We are unable to see any rational basis for the contention that section 28(1)(c) does not stands attracted in the present case. This provision applies where the assessee has deliberately furnished inaccurate particulars of his income and the Income-tax Officer is so satisfied. It has been founds that the assessee recorded bogus transactions in order to display its income at a much lesser figure. That is undoubtedly a case where the assessee has deliberately furnished inaccurate particulars. The wording of the section is plain and the circumstances of the case clearly warrant the levy of penalty under section 28(1)(c) of the Act.
In so far as the relevant question is concerned, it is answered in the affirmative and against the assessee.
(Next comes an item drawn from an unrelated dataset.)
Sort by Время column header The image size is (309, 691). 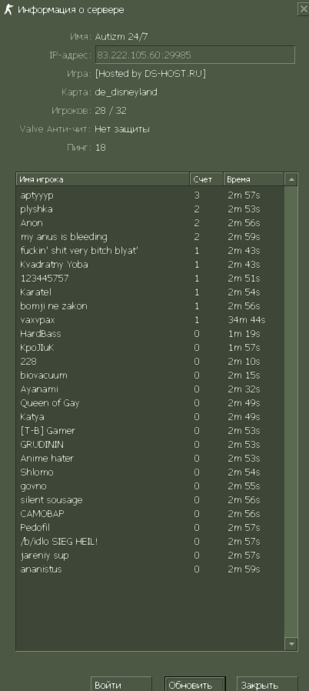point(254,179)
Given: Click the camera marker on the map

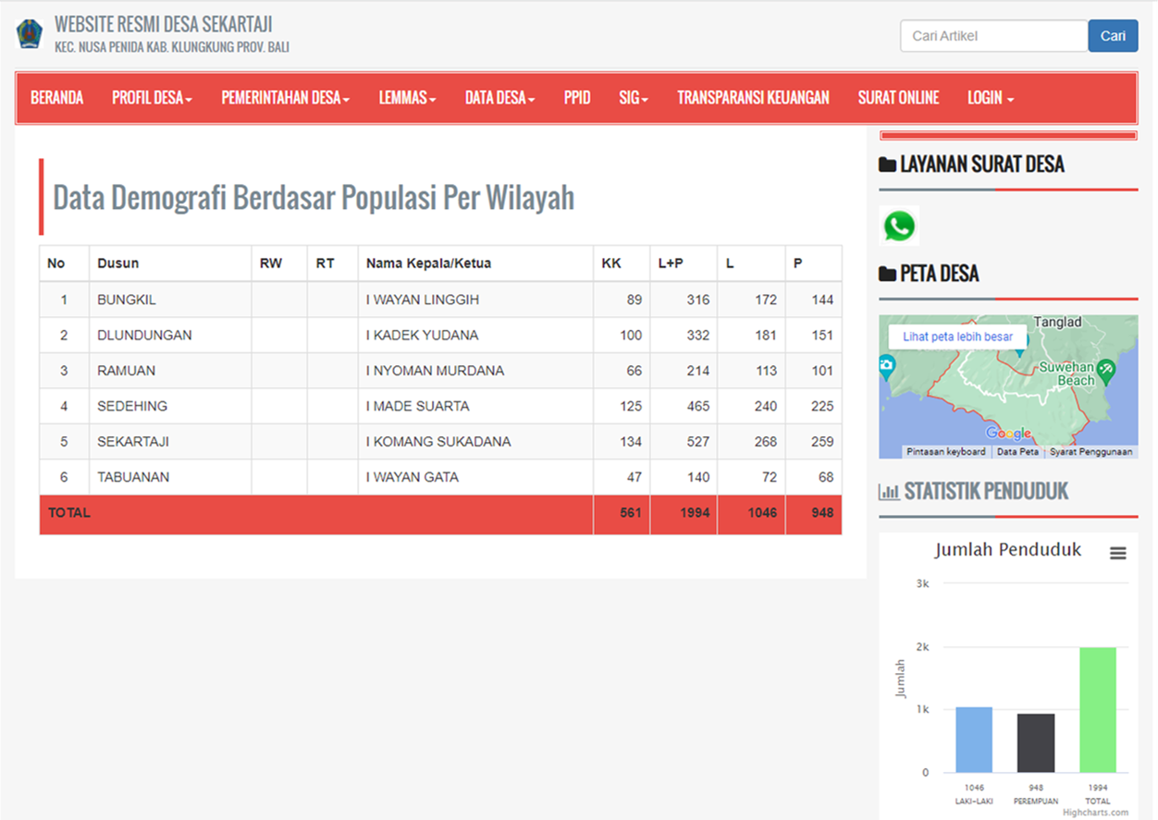Looking at the screenshot, I should tap(887, 366).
The next point to be examined is the contention of the assessee that not withstanding the consistent finding, including that of this court, that the transactions were bogus ones and that the loss displayed was sham, that the alleged loss should still be excluded in deciding the applicability of section 23A of the Act. We agree that it is the true commercial profits that have to be had regard to in deciding whether the assessee could have paid a larger amount of dividend. Where the define findings is that the sum of Rs. 2,00,000 and odd claim as the trading loss of the assessee was not real at all, in order to arrive at the true profits, that is to say, even profits regarded in a commercial sense, this alleged loss would have to be added back; and after making such addition, the assessing authority reached the conclusion that such profits would be very nearly Rs. 4,00,000. The computed income-tax and super-tax were deducted therefrom and the statutory percentage which should have been paid as the dividend was worked out. There is no dispute before us with regards to the figures. The only question that was argued was that despite the findings against the assessee that we have referred to, this amount must still be ignored in computing the reasonable quantum of dividends that could have been paid by the assessee. We find ourselves unable to accept this contention.
Our attention has been invited to a decision of this court to which one of us was a party. It is Gobald Motor Service Ltd. v. Commissioner of Income-tax. That was a case where an amount claimed as depreciation was disallowed and added back in ascertaining the assessable income; certain suppressed profits were also added back. The question that this court had to consider was whether the disallowed amount so added back could be regarded as part of the commercial profits, and whether the profits revealed by the books of account should be treated as profits for the application of section 23A. While the distinction between the assessable income of a company and the profits made by it was held to be a real one, this court decided that the Income-tax Officer has jurisdiction in applying section 23A of the Act to add any amount which he discovers to be suppressed profits in order to arrive at the final figure of profits. Such suppressed profits was also distinguished for this purpose from disallowed depreciation added back to the profits.
We are satisfied that the circumstances of the case fully justify the application of section 23A of the Act. This question is also answered against the assessee. The assessee will pay the costs of the department. Counsels fee Rs. 250.